El cielo estaba cubierto, como si Turín quisiera guardar todos los secretos bajo una misma nube.
Iván apoyaba los codos en la barra del café. No era el súper, no era trabajo, no era rutina. Era otro espacio, un terreno neutral donde el aire parecía menos pesado.
Lucía, enfrente, revolvía lentamente su té.
No había auriculares.
No había música.
Sólo ellos dos.
Y el leve sonido de la cuchara contra la taza.

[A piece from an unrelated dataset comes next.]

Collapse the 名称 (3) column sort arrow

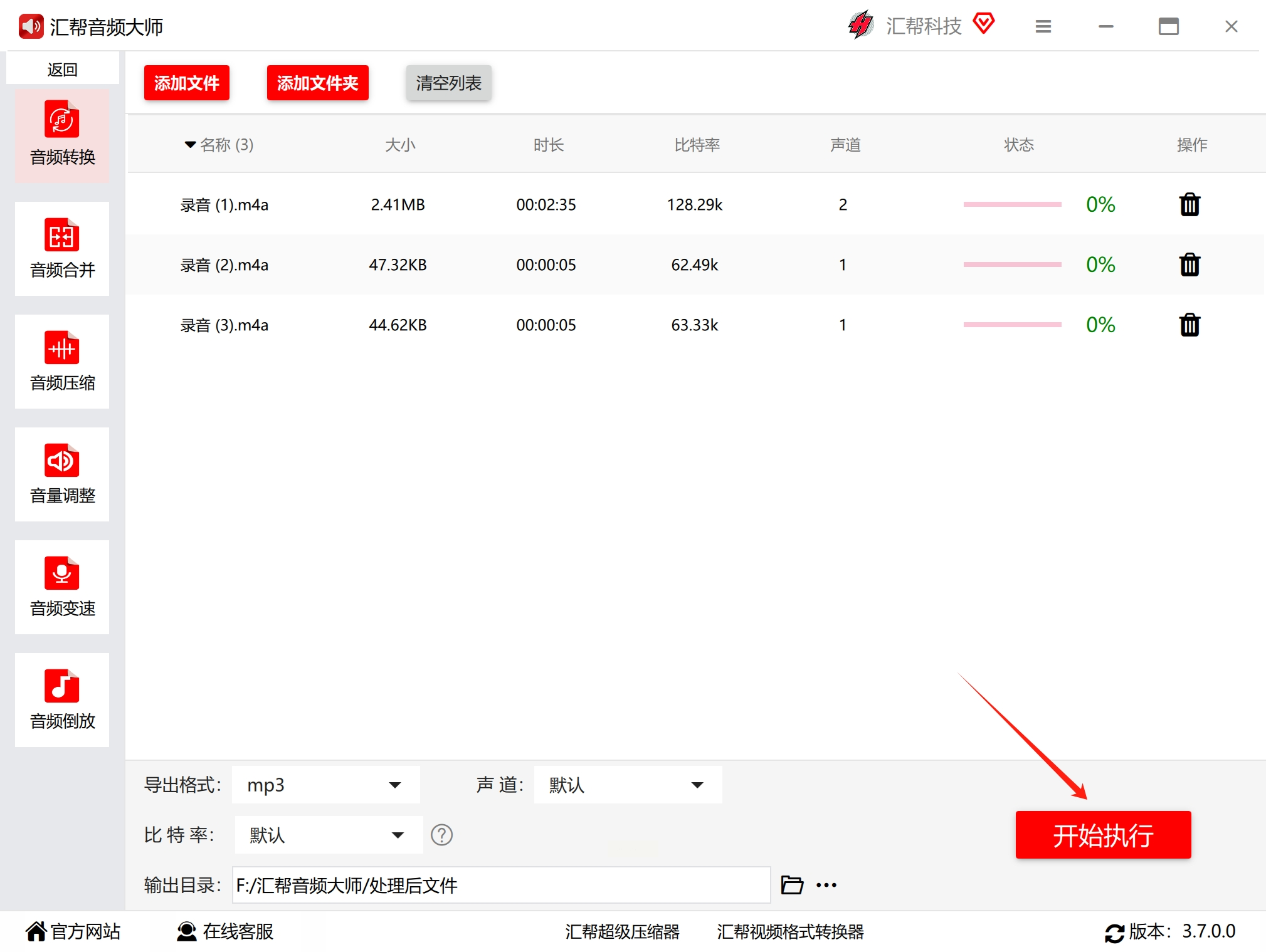point(190,145)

—No soy bueno para hablar de mí —dijo Iván.
—No hace falta que lo seas —respondió ella.
Se hizo un silencio. No incómodo.
Era ese tipo de pausa que se respira, que se escucha, que tiene peso.
—Una vez… —empezó él, pero se detuvo. Tomó aire—. Una vez creí que estar solo era mejor que estar mal acompañado. Pero… estar solo mucho tiempo también cansa.

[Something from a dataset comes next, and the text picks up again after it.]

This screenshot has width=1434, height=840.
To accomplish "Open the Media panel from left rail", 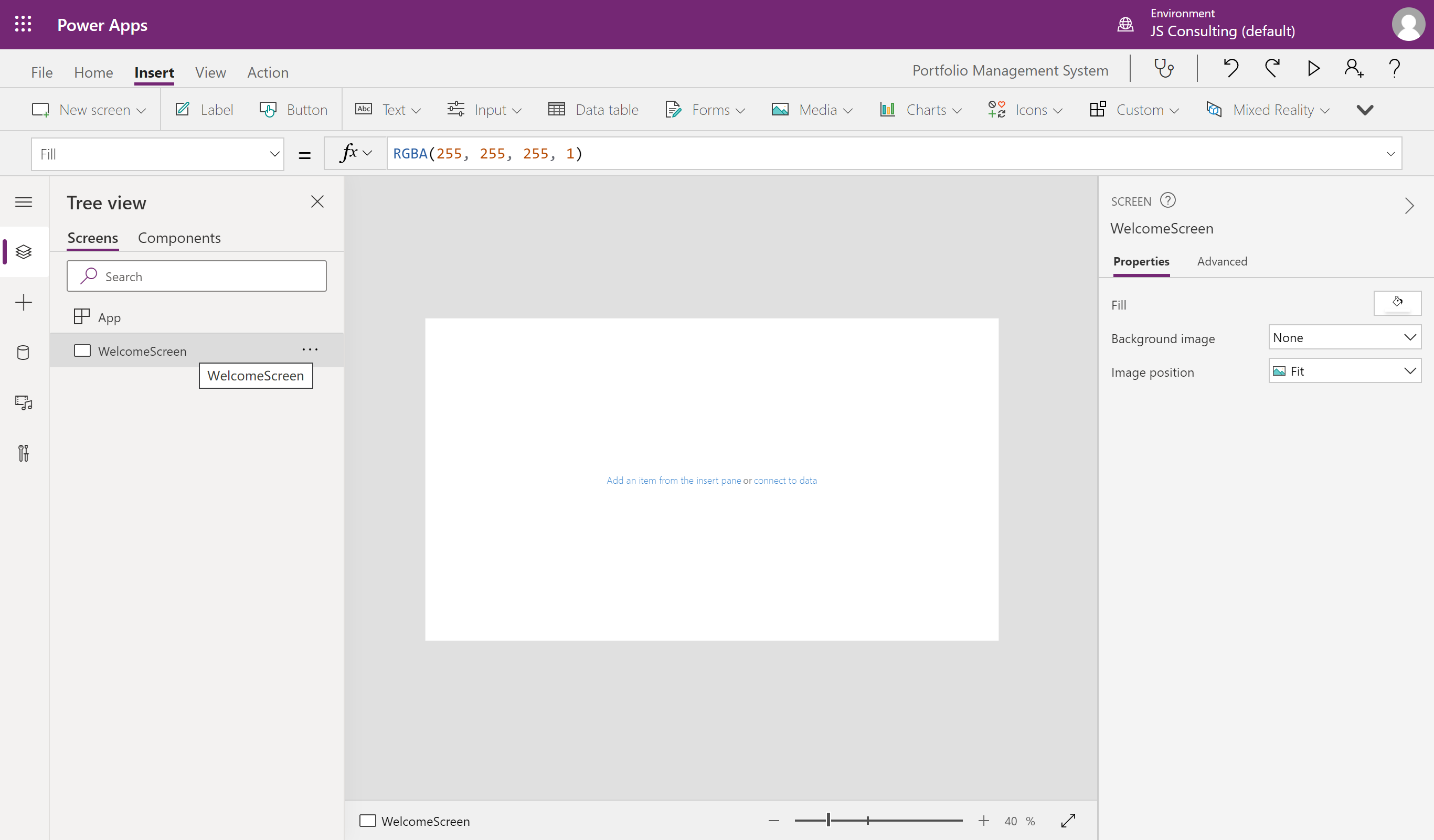I will (23, 403).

—Sí —dijo Lucía, bajito—. Uno se acostumbra a no necesitar a nadie. Y después, cuando alguien llega… da miedo.
—¿Te da miedo yo?
Ella lo miró.
Sus ojos no buscaban protección ni huida.

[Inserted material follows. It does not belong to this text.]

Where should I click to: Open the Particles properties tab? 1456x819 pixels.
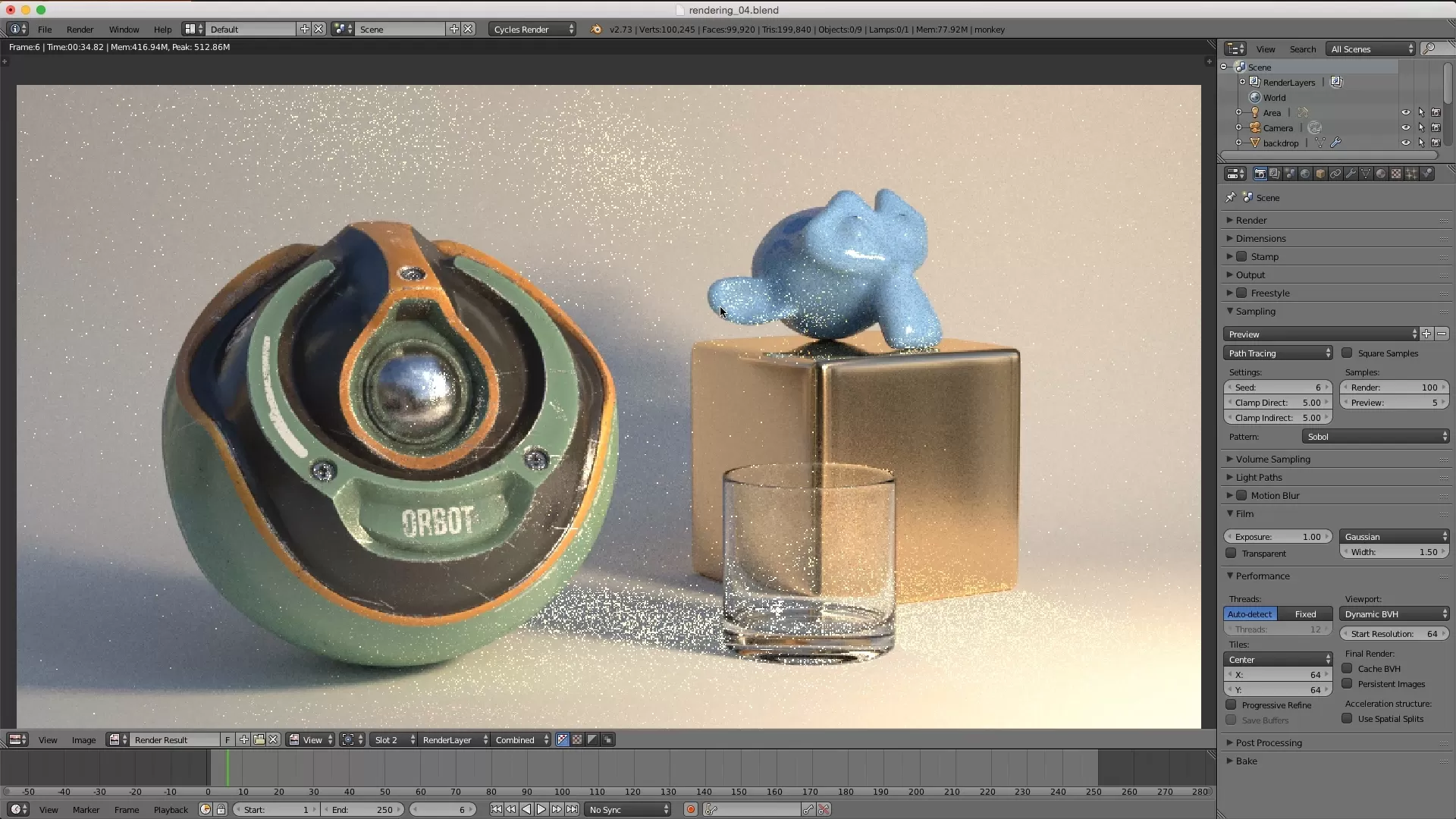coord(1411,174)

Eran ojos que habían aprendido a caminar entre ruinas, pero seguían brillando.
—Me da miedo lo que me hace sentir vos —respondió.
Iván sonrió. Pero no fue una sonrisa completa.
Fue de esas que se forman con emoción y un poco de tristeza.
—¿Y si nos damos permiso para sentir, aunque sea un poco?
Lucía bajó la mirada. Tocó el libro que llevaba en la cartera. El mismo de los “accidentes del alma”.
—No sé si sé cómo…
—Yo tampoco —interrumpió él—. Pero te juro que quiero intentarlo.
Afuera, llovía.
Una lluvia tranquila, sin tormenta, como si el cielo lavara con delicadeza todo lo que pesaba.
Lucía se puso de pie.
Se acercó a Iván, y en lugar de decir algo, le rozó la mano con la suya.
No era un beso.
No era una promesa.
Era un comienzo.
Y así, con dos manos apenas tocándose en medio de una lluvia callada, termina la primera temporada.